# Guardians of the Galaxy 3: Regisseur will bekannten Charakter sterben lassen



## AndreLinken (20. April 2020)

Jetzt ist Deine Meinung zu *Guardians of the Galaxy 3: Regisseur will bekannten Charakter sterben lassen* gefragt.


						Bitte beachtet: Der Kommentarbereich wird gemäß der Forenregeln moderiert.





			Dieser Inhalt steht nur eingeloggten Mitgliedern zur Verfügung.
        

 Zum Artikel: *Guardians of the Galaxy 3: Regisseur will bekannten Charakter sterben lassen*


----------



## sauerlandboy79 (20. April 2020)

Da Groot und Gamora sicherlich kein zweites Mal sterben werden tippe ich auf Drax. Der hat schließlich seine Familie bereits verloren, der könnte durchaus heldenhaft abtreten. Quill scheint mir eher unwahrscheinlich, er jagt ja seiner 2014-Gamora hinterher. Und Rocket... Warum sollte man Thor sein Karnickel wegnehmen... ^^

Gesendet von meinem MAR-LX1A mit Tapatalk


----------



## Gast1664917803 (20. April 2020)

> Außerdem hat James Gunn vor kurzem nochmals bestätigt, kein Interesse daran zu haben, ein Guardians of the Galaxy 4 zu drehen. Er habe von Anfang an geplant, eine Trilogie zu erschaffen, so dass ein vierter Teil für ihn nicht in Frage komme.
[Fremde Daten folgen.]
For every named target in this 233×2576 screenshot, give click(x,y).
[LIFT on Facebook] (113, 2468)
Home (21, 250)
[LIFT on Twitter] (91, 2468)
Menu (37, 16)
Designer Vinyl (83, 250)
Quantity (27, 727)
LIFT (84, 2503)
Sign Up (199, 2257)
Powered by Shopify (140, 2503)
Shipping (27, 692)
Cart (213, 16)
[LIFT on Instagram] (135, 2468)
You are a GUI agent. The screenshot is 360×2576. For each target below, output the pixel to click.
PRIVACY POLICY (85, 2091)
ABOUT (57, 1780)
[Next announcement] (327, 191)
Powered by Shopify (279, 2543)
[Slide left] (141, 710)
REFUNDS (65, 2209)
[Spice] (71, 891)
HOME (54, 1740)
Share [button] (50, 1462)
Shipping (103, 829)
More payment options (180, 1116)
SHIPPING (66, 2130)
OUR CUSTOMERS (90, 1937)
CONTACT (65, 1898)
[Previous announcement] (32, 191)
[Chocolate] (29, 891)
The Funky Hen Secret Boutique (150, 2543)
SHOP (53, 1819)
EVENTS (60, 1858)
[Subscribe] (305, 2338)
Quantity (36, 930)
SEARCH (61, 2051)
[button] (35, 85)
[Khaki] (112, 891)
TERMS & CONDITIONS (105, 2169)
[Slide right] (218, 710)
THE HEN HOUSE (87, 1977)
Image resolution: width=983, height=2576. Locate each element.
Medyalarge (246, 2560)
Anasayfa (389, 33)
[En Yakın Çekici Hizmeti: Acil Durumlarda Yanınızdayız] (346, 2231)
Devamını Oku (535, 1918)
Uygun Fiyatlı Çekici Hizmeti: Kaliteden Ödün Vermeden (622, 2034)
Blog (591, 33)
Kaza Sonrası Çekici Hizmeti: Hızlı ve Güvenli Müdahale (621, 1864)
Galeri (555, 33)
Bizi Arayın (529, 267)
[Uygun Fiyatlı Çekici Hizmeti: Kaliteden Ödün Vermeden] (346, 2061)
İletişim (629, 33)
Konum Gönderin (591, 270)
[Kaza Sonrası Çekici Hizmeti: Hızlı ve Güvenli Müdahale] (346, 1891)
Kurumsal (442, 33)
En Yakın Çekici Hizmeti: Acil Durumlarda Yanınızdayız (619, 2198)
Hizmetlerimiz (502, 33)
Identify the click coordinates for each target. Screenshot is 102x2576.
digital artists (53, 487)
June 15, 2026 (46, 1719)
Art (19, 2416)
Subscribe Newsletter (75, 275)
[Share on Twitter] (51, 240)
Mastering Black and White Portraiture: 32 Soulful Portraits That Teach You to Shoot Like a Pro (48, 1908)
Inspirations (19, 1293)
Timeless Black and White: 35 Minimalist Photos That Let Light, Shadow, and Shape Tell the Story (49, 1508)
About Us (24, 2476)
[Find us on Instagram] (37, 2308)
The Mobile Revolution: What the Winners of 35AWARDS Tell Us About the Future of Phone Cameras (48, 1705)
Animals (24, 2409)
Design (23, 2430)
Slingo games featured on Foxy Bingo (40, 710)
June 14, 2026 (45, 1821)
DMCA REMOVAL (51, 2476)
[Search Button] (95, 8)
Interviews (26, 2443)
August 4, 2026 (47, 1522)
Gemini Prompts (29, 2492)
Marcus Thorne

Ob er tatsächlich bei seiner Einstellung bleibt, wird uns die Zukunft zeigen.


Er mag ja keinen weiteren Teil drehen mögen, aber das bedeutet lediglich das jemand anderes seinen Platz einnehmen wird.
Denn was die Dunkle Maus will, bekommt die Dunkle Maus auch.


----------



## Matthias Dammes (20. April 2020)

sauerlandboy79 schrieb:


> Da Groot und Gamora sicherlich kein zweites Mal sterben werden tippe ich auf Drax. Der hat schließlich seine Familie bereits verloren, der könnte durchaus heldenhaft abtreten. Quill scheint mir eher unwahrscheinlich, er jagt ja seiner 2014-Gamora hinterher. Und Rocket... Warum sollte man Thor sein Karnickel wegnehmen... ^^



Glaube nicht, dass es einer der fünf Stamm-Guardians sein wird.
Eher jemand wie Yondu.


----------



## Batze (20. April 2020)

MatthiasDammes schrieb:


> Glaube nicht, dass es einer der fünf Stamm-Guardians sein wird.


Glaube ich auch nicht, denn das würde einen eventuell weiteren Teil doch den ein oder anderen Fan kosten.


----------



## sauerlandboy79 (20. April 2020)

MatthiasDammes schrieb:


> Glaube nicht, dass es einer der fünf Stamm-Guardians sein wird.
> Eher jemand wie Yondu.


Und wer? Wenn es nur "irgendjemand" ist hat das doch keinerlei emotionalen Punch. Das wäre nicht mal ne News wie hier wert. 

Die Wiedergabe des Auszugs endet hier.